О своей беседе с кесарем, обо всем том, что пришлось ему пережить в шатре Фридриха, Генрих не думал. Ему вообще не хотелось думать о чем бы то ни было, в утомленном мозгу мелькали лишь обрывки каких-то картин и образов. При первой возможности он уединялся в своей келье или уходил молиться в костел. Названный именем святого Мартина, но покамест не освященный, костел этот был построен с большим искусством, стены из тесаного камня вздымались гордо, величаво. В ясные осенние вечера Генрих выходил на соседний пригорок и оттуда любовался изяществом очертаний и внушительными размерами нового храма. Сколько красоты было в его строгих линиях, как незатейливо и в то же время гармонично пересекались плоскости стен! Башенки костела, еще незаконченные, казалось, призывали к благочестию и рыцарской доблести. Генрих пожелал, чтобы их увенчали изображениями иерусалимской короны.
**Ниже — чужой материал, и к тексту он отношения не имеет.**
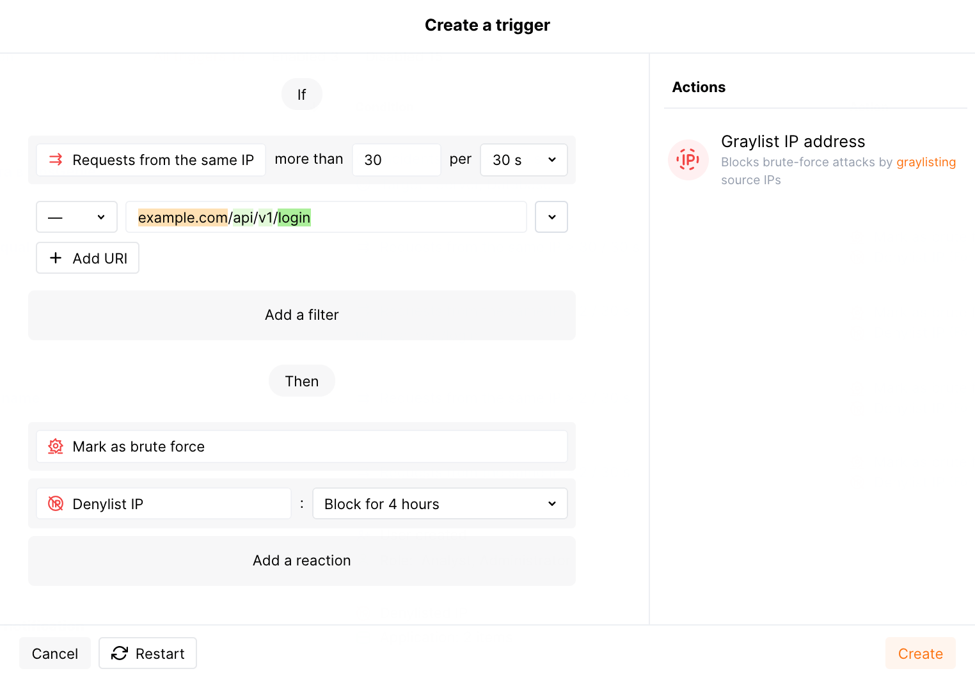The image size is (975, 678).
Task: Click the If condition chip
Action: pos(301,94)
Его преследовало одно воспоминание: когда Тэли был захвачен сарацинами и Генрих отправлялся на выручку, ему пришлось провести ночь в Вифлееме, и там он возложил на алтарь у пещеры Ясель Христовых корону, которую вынул из гроба Щедрого. Но не прошло и часу, как он пожалел об этом и потихоньку забрал с алтаря золотой венец. Потом он покаялся на исповеди и получил отпущение, однако до сих пор было мучительно думать об этом недостойном поступке и о том, что за такой грех его, вероятно, постигнет кара. Правда, Бартоломея вызволить удалось — так что, возможно, господь бог простил его, грешного.
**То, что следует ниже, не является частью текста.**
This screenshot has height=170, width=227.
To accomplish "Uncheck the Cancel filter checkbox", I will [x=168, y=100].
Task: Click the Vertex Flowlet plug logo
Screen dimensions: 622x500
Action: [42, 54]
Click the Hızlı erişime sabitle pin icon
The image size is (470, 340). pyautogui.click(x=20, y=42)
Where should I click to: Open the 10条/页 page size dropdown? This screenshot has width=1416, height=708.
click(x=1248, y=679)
Долгое время у него не было сил разобраться как следует в своей беседе с Барбароссой. Пожалуй, он слегка сожалел, что не взял из рук кесаря польскую землю в лен, и сам не мог понять, что побудило его отказаться. «Ведь потом я сумел бы с оружием в руках освободиться от ленной зависимости», — мелькала подсказанная Болеславом мысль, вернее, даже не мысль, а смутное, неосознанное чувство. В разговорах с тамплиерами Генрих упорно избегал этой темы. Время от времени к нему приезжал Виппо за распоряжениями, и Генрих не решался смотреть ему в глаза, в эти умные, преданные глаза. Уж кому-кому, а Виппо он ни за что бы не признался, как обернулось для него поражение под Кжишковом.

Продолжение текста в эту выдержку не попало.